My stomach hurt when I saw him walking towards me. But he walked past, and leaned on the railing, looking a story below, his back turned to me. I watched him. I wanted to go to him but I didn’t feel well. So, I watched him find a receipt in a pocket (and a pen too). Then he turned around, walked to me and handed me the receipt folded as a square. I took it. He smiled and walked away.
I didn’t want him to leave. I wanted to try again. I unfolded the receipt. He’d written his name—Bruce, like my favourite singer in high school—and his phone number. My stomach hurt so bad now that I doubled down. Some woman sat opposite me, and she looked at me. Did she see what had just happened? I felt sinful. I felt lucky. I felt things I had never felt. I was in a daze for the rest of the afternoon and all evening, still processing what had happened to me.
I got ready for bed and put the receipt on the nightstand. It was there for weeks. It was the last thing I looked at before going to sleep and the first thing I looked at when I woke up in the morning. Then, one morning, I dialled Bruce’s number from work. My heart raced. I was shaking a little too. And it was just as bad when he picked me up from work during my lunch break.
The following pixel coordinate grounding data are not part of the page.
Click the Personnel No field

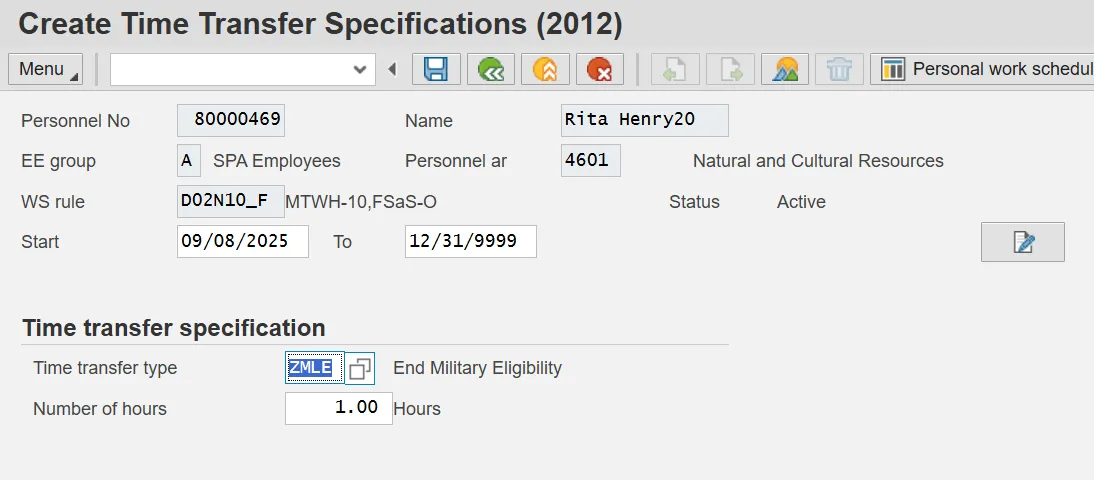(231, 121)
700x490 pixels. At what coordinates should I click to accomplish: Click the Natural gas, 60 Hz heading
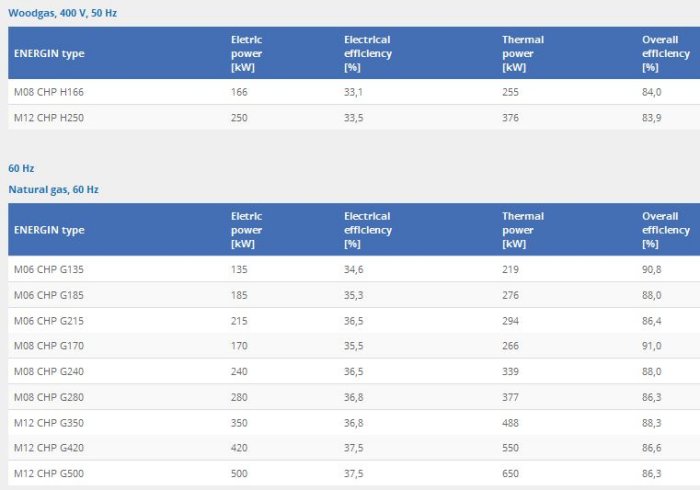coord(53,189)
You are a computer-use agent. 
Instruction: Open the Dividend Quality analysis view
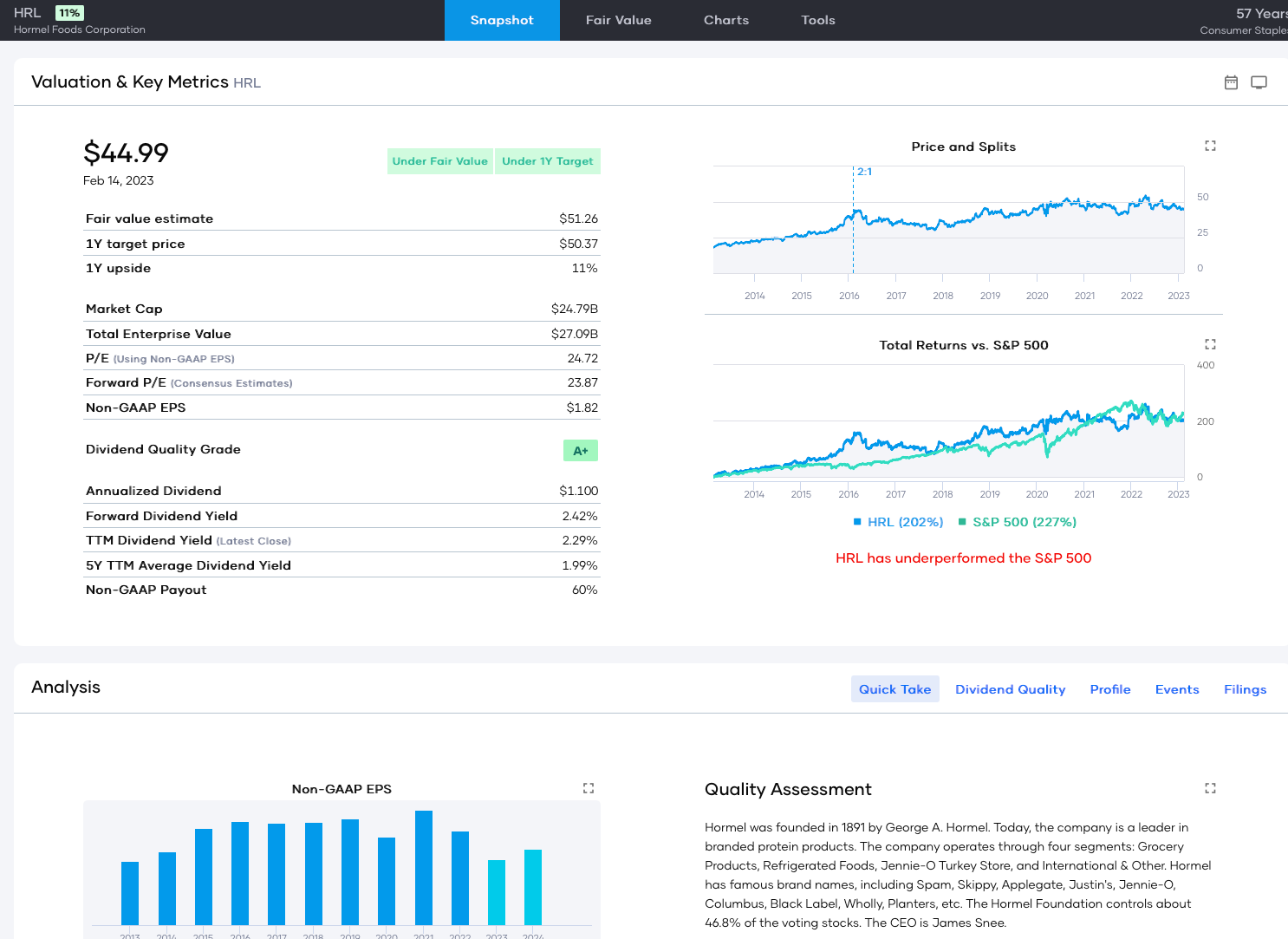[x=1010, y=688]
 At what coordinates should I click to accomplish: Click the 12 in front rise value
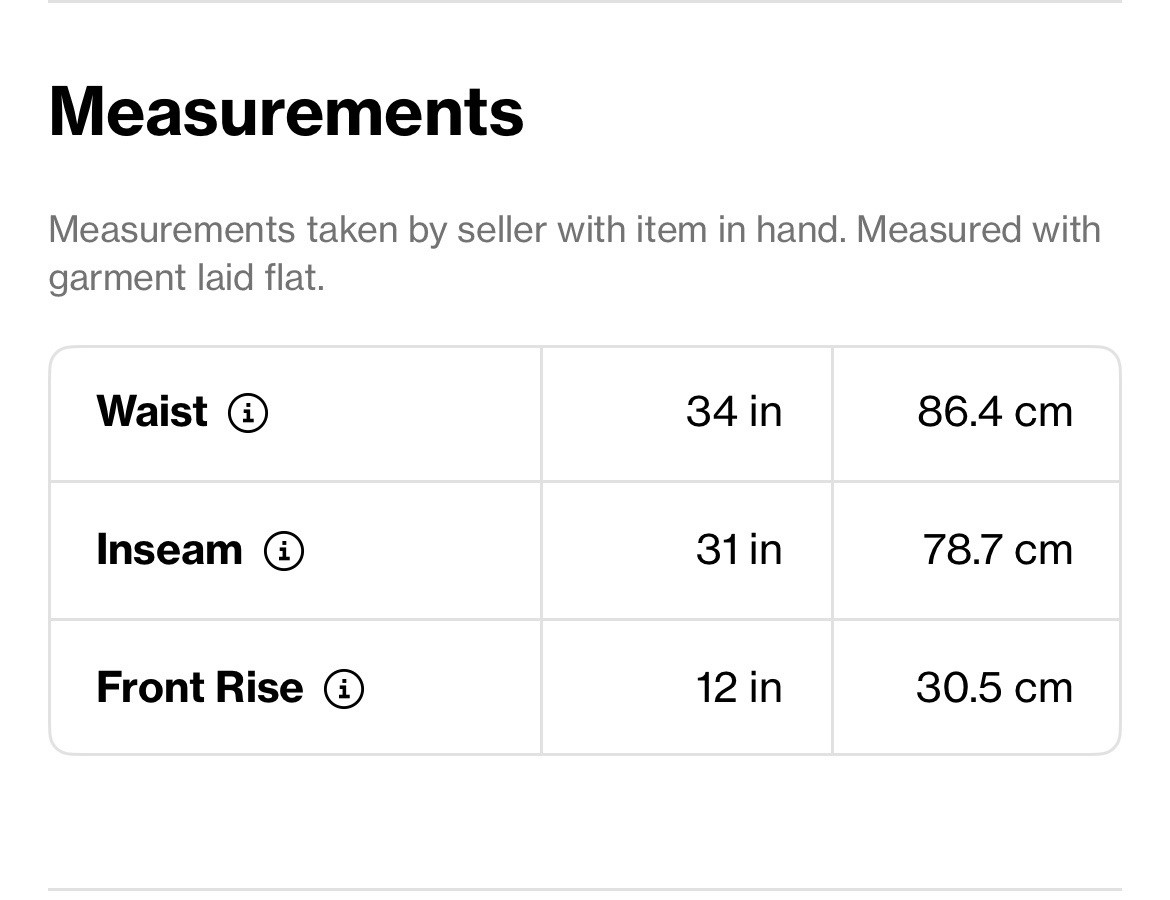tap(739, 688)
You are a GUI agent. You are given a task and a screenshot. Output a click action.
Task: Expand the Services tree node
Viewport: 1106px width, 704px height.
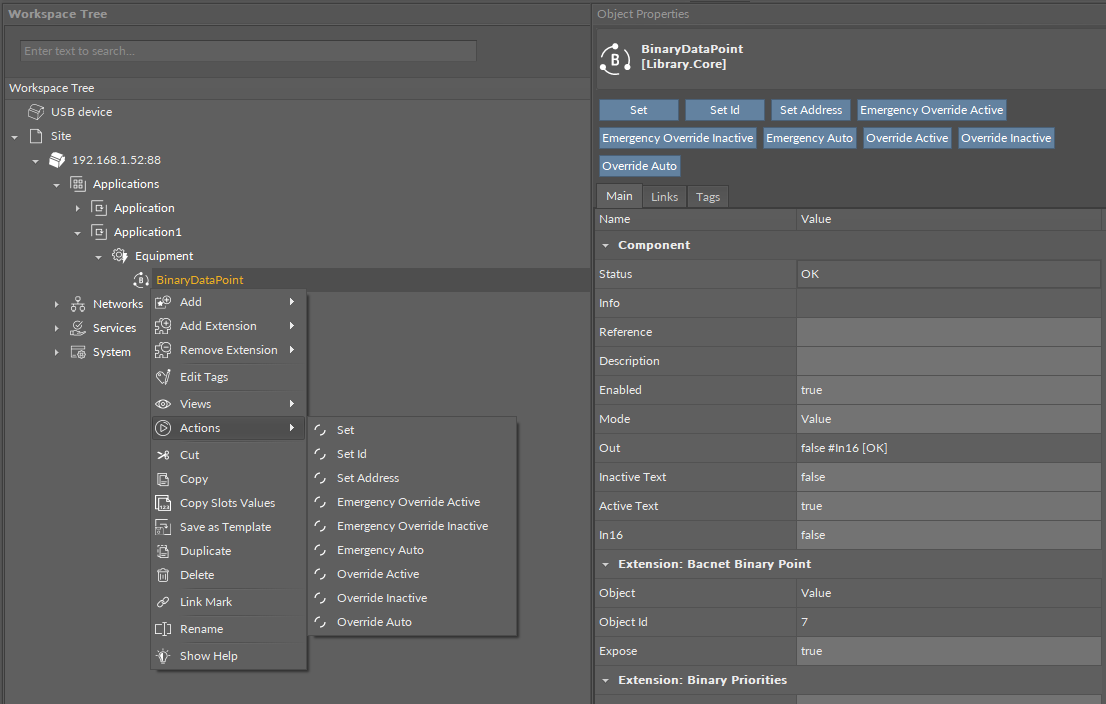pos(57,328)
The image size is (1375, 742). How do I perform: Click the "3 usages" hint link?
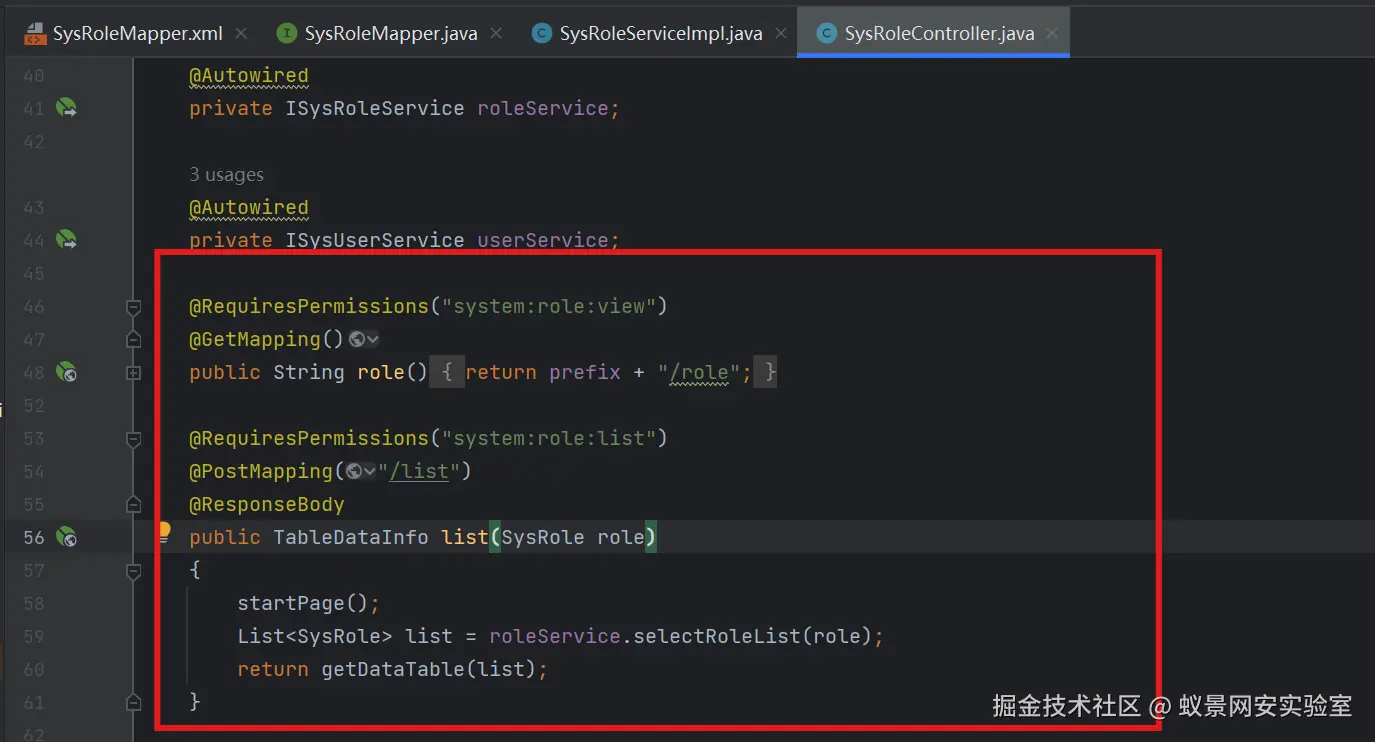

That was my last week in San Antonio. And that was my first gay kiss. Kissing girls had always felt technical and clinical. French kissing Bruce in his apartment shot stars through my soul. We were in his apartment. He undid my tie and unbuttoned my shirt. I buttoned it back up. I didn’t want to go too far. We didn’t. Just enough to relieve some tension. But more than what I had ever done with another person.
We didn’t have social media back then, so he gave me his address to keep in touch, and as I wanted a keepsake, he let me take his picture before getting off the car after he drove me back to the office. That afternoon I carried on with work, my body at my desk but my mind in another dimension. I felt guilt and ecstasy, cold regret and warm satisfaction. There was some extreme confusion and a profound peace at the same time. I think I was living my American fantasy while being real for the first time in my life while being wrapped in those paradoxical emotions.
The strangest thing was nothing changed. That evening I watched TV (which helped improve my English) and listened to Little Earthquakes. Perhaps the track I’d heard when I got to Texas was a sign: I had been “silent all these years” and now I was about to “hear my voice.” Sexual awakening, violent emotions, religious guilt and discreet defiance. I identified with that album and even started writing bad poems based on the lyrics in connection to what was happening to me. It was to be the soundtrack of that summer. It already was the soundtrack to my very own private coming out.
You spend over a month traveling alone and come back home a changed person. Deprived of points of references, of habits and familiar faces, you turn the Self-Discovery Mode on.